**Texte**
----
Article paru dans Le Monde Magazine.

lundi 23 août 2010

Les oiseaux ne chantent pas la nuit

Cet été, Hollywood s’est installé à Denmark, dans le Maine. L’actrice Karen Black, qui vient de fêter ses 71 ans, a pris la route vers l’Est pour tourner dans son 145ième long métrage. Film indépendant réalisé par Jamie Hook, How Life Should Be (titre provisoire) traite de la réunion fortuite dans une forêt entre une mère (Karen Black), sa fille (Sarah Paul), sa petite fille (Ivy Hook). Notre équipe a assisté au tournage de ce film onirique, rythmé par les humeurs de la flamboyante Black, aussi précieuse que baroudeuse.

Karen Black. Son nom résonne comme une légende du cinéma. Pourtant, certains – jeunes - Européens ont du mal à la situer. Si elle n’a pas décroché de rôles véritablement premiers, Karen Black a une filmographie à faire pâlir les divas d’Hollywood. Elle a tourné tous les ans, sans exception, depuis 1959. Parmi ceux qui l’ont dirigé, on compte : Francis Ford Copolla, Dennis Hopper, Arthur Miller, Alfred Hitchcock. Un coup d’œil à son visage si particulier (synthèse entre les traits de Lea Massari et de Fanny Ardant) nous rappelle qu’elle donne la réplique à Charlton Heston dans 747 en Péril, à Jack Nicholson dans Easy Rider et Five Easy Pieces (nomination aux Oscars), à Omar Sharif dans Crime et Passion, à Robert Redford dans le mythique Gasby le magnifique… Elle parfait le casting de Nashville de Robert Altman en 1976, en interprétant l’inoubliable chanson de country « Memphis », d’après sa propre composition. En 1979, elle tourne dans L’invasion des Piranhas qui fait d’elle une star (stigmatisée ?) du film d’horreur : La vengeance des monstres en 1987, La maison des milles morts en 2003, etc... Elle ne boude pas, non plus, les séries télés (apparition dans Deux flics à Miami en 1989 !).
----
**Exercice proposé 1**
D'après l'article sur Karen Black, depuis quelle année l'actrice tourne-t-elle chaque année sans exception ?
**Exercice proposé 2**
Recopiez le passage de l'article sur Karen Black qui va de « Les oiseaux ne » jusqu'à « précieuse que baroudeuse. ».
Seul l'article sert de référence.

Lignes de données de pointage:
----
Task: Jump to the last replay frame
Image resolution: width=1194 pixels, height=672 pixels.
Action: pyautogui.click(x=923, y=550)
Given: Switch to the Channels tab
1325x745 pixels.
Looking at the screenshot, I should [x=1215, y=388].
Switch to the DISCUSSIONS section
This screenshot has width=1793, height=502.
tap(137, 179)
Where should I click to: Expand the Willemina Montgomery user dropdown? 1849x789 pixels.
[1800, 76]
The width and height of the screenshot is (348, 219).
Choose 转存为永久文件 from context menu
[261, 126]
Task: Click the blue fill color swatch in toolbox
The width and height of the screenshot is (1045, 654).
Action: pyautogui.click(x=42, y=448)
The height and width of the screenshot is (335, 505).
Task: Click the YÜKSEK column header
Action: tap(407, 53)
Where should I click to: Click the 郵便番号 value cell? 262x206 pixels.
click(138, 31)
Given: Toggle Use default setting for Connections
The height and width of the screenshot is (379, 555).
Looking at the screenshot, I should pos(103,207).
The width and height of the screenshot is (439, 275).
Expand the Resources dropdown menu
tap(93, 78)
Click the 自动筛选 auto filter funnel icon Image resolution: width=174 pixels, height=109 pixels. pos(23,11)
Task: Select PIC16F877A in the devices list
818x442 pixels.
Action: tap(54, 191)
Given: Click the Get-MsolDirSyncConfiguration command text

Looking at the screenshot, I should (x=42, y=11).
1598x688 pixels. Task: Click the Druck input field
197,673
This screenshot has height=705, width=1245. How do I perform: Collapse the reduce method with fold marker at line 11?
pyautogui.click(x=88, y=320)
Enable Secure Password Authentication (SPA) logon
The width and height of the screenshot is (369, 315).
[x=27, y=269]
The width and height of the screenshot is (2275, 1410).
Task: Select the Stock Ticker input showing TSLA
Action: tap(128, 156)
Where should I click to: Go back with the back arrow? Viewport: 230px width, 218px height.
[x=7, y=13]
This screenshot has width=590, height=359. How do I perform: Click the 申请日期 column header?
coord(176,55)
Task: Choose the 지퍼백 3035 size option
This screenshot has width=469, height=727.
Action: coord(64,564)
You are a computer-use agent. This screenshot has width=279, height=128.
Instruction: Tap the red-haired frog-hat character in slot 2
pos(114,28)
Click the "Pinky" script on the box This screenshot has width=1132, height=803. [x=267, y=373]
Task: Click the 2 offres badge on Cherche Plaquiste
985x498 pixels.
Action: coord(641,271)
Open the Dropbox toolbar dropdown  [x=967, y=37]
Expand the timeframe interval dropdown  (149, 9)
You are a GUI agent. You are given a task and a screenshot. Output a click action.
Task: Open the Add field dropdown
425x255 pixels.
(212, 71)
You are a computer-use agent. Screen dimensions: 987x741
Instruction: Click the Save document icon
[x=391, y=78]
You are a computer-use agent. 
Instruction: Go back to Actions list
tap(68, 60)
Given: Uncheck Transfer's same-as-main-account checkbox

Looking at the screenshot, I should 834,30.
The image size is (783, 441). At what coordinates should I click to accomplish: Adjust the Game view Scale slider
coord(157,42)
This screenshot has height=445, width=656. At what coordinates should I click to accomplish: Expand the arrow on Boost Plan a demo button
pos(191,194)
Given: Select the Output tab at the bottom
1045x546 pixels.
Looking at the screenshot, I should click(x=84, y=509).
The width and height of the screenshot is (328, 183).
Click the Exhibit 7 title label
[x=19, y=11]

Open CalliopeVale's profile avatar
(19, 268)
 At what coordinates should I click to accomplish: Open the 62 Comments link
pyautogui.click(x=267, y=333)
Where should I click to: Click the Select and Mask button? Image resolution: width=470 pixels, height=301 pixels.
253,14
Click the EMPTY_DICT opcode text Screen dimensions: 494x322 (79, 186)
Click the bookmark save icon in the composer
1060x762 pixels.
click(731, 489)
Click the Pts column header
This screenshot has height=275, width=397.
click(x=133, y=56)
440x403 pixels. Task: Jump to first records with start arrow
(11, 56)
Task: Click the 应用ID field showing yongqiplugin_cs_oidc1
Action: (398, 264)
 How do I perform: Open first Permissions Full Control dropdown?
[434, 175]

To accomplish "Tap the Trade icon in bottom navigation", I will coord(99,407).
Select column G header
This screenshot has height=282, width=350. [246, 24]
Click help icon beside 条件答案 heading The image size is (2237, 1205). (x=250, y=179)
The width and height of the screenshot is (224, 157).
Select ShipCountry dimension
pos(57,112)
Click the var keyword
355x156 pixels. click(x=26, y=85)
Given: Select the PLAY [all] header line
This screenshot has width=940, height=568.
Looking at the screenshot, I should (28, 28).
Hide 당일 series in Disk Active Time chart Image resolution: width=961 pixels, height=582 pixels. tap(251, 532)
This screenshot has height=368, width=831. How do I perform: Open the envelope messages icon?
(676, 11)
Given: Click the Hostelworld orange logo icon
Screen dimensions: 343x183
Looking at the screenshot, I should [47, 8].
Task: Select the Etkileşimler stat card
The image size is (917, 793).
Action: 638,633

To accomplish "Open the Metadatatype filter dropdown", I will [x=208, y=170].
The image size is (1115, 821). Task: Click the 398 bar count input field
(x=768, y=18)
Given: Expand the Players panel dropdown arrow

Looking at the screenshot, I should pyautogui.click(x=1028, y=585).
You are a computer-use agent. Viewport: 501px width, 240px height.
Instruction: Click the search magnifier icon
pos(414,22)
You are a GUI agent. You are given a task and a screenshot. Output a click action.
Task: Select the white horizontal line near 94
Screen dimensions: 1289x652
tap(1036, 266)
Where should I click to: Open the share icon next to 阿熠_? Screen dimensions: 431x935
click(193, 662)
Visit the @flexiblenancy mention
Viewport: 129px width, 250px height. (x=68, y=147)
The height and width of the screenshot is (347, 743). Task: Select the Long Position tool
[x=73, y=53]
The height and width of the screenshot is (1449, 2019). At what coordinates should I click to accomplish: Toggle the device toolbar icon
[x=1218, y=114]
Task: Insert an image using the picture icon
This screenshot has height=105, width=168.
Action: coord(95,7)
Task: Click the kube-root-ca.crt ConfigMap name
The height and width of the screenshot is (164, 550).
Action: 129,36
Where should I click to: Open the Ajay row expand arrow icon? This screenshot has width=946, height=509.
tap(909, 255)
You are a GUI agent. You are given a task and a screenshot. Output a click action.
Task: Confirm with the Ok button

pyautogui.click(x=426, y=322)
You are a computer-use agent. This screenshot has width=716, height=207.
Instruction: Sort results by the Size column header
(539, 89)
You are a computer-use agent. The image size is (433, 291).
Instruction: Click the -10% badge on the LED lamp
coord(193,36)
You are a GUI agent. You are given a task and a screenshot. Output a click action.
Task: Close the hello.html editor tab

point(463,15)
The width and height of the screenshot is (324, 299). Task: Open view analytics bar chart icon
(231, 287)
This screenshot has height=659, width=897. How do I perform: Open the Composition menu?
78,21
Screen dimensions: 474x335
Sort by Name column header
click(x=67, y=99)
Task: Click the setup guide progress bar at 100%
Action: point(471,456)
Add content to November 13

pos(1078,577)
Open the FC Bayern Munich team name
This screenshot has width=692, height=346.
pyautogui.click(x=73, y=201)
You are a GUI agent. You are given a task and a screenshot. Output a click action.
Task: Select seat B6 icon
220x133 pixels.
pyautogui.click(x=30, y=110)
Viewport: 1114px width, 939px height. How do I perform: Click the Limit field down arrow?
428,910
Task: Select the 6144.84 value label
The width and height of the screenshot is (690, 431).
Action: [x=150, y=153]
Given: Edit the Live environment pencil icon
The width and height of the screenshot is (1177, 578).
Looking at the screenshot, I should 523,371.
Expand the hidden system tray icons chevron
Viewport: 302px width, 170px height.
----
**Réponse rédigée 1**
Depuis 1959.

**Réponse rédigée 2**
Les oiseaux ne chantent pas la nuit

Cet été, Hollywood s’est installé à Denmark, dans le Maine. L’actrice Karen Black, qui vient de fêter ses 71 ans, a pris la route vers l’Est pour tourner dans son 145ième long métrage. Film indépendant réalisé par Jamie Hook, How Life Should Be (titre provisoire) traite de la réunion fortuite dans une forêt entre une mère (Karen Black), sa fille (Sarah Paul), sa petite fille (Ivy Hook). Notre équipe a assisté au tournage de ce film onirique, rythmé par les humeurs de la flamboyante Black, aussi précieuse que baroudeuse.